New and Retooled Diversity Programs Center Around Inclusion and Forging Fresh Relevance

Three young coworkers working together in a modern office.Man wearing glasses and discussing with colleague new project.Horizontal,blurred background.Originally included in the 2021 Accounting MOVE Project Report

A robust, transparent diversity, equity, and inclusion (DEI) program is the new baseline at accounting firms. Poll results released in May 2021 by Harris, found that 66% of Americans believe that businesses should “take action” on racial injustice issues, and a nearly identical proportion expected that such issues would be openly addressed at their workplaces.

“Real progress with DEI doesn’t come easy—in fact, unease is one marker of a genuine process,” said Erlinda Stiles, human resources business partner with BPM, and a Black and Asian-American woman. While BPM has gained traction with promoting higher proportions of women and ethnic minority employees, the firm’s leaders also grasped that addressing deep and lasting change requires open-ended discussions about social justice topics that are not likely to end with the tidy conclusions that are inherent to accounting culture. “This firm is comfortable with being uncomfortable,” said Stiles.

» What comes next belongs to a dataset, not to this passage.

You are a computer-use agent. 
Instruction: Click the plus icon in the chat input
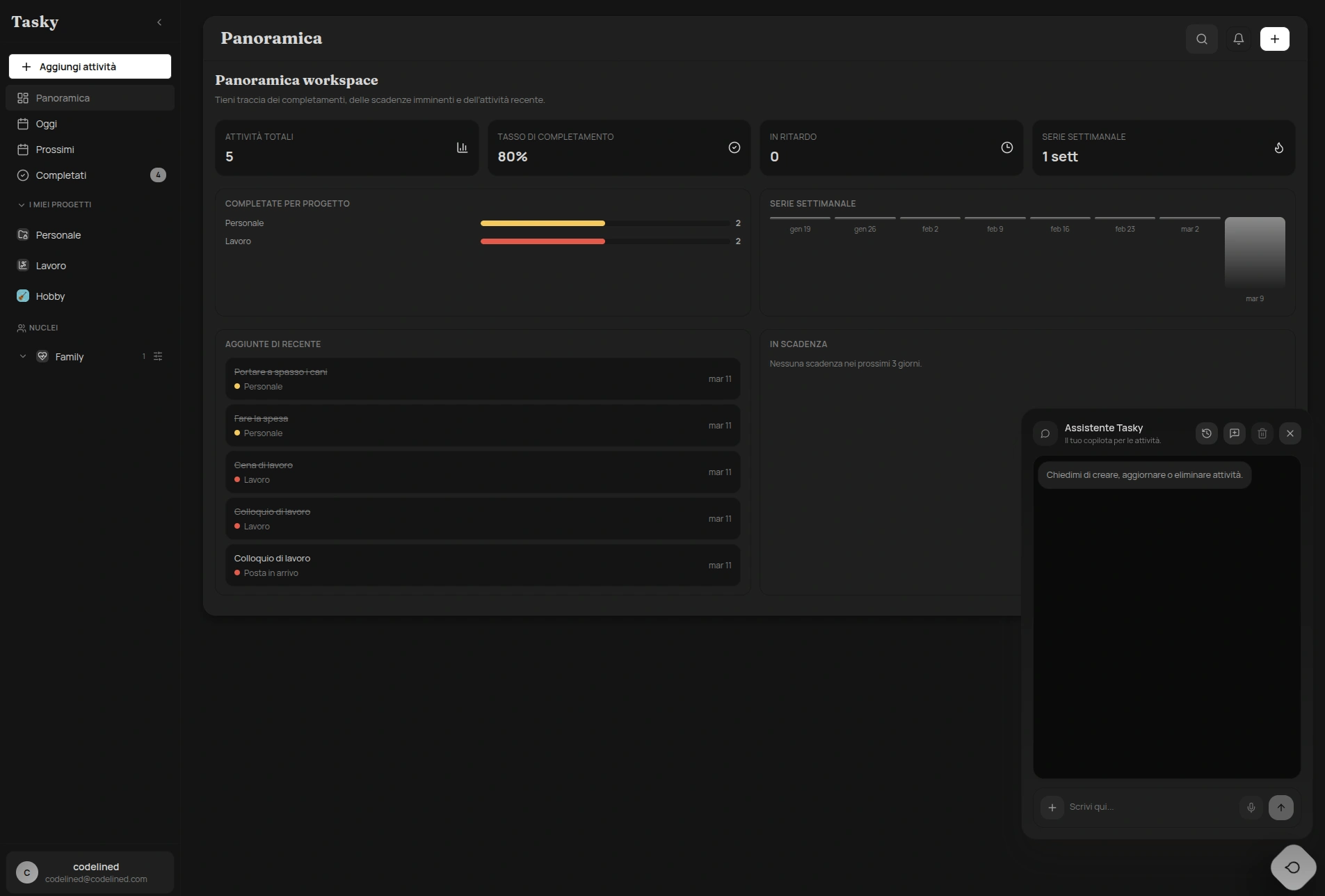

“We have a long history of diverse hiring practices, including women and women of color. This continued throughout the pandemic and recent civil rights activism,” said said Jon D’Agostino, director of human resources and employee administration at Johnson & Yau. “Alongside these policies, we launched a formal diversity, inclusion and belonging initiative in 2021 that includes support of local Black community organizations, an endowment at our local university to support Black and other students of color entering the public accounting industry and membership in organizations that support diversity, including the National Association of Black Accountants (NABA) and CEO Action.”

Like other firms that had debated the investment in a structured diversity and inclusion effort, Novogradac was propelled by 2020’s high-profile national discussion about civil rights to go all in.

The firm realized that it couldn’t just make a few statements on its website and call it a day, said partner Elaine Chang. “It’s a point of commonality between our workforce and business partners,” she said. In sync with other leading national firms, Novogradac realized that its efforts to recruit ethnically diverse college graduates would ring false if the firm couldn’t prove it was making real strides—not just noise—with diversity, equity and inclusion.

With a newly minted Social Impact Committee, a Chief Social Impact Officer and a full-time DEI manager, Novogradac is one of several MOVE firms that converted 2020’s painful self-awareness to motivation. “We can’t be tone-deaf,” said Chang. “We are smart enough to know what we do well and what we don’t. Culturally, we do a good job. But we can do better.”

The seismic shift to remote work has realigned the recruiting landscape. The chronic competition for talent now has no geographic boundaries—a dynamic that cuts both ways: firms must compete nationwide for talent, and on terms that accentuate culture and opportunity, amplifying recruits’ expectations of evidence of real results for diversity efforts.

“Real progress with DEI doesn’t come easy—in fact, unease is one marker of a genuine process,” said Erlinda Stiles, human resources business partner with BPM.

 

Virtual meetings leveled the speaking field for some women and ethnic minorities who had previously gravitated to the perimeters of onsite meetings, and who had refrained from speaking up. “There’s a leveling for organizations that have a lopsided presence across geographies. We’re interacting in ways we haven’t before,” said Adelle Starr, executive director of marketing for Frazier & Deeter, which has nine satellites as well as its headquarters in Atlanta.

“We have been actively working with universities and Black CPA organizations to try to get the word out,” said Tricia Duncan, a partner and director of operations with Jones & Roth. “Through working with those organizations, we hope to bring more diversity into the accounting profession so there is more diverse talent to recruit from down the road.”

“We’re finding more people of color as we recruit outside the Bay area, and I’m thrilled by it. These are people we would not have found and are a great addition to our company,” said Dave Roberson, president of RoseRyan. The firm’s ongoing mastery of remote work—it manages projects for clients with its roster of consultants–made it the go-to for clients suddenly struggling to shift to remote work.

“We’ve had several opportunities in the past year to say, ‘we need more leadership in this area, can you step up to lead this initiative?’ And that has been fruitful because it’s a shared achievement—consultants get bonuses based on that. It’s aligning our goals with how we pay and treat people.”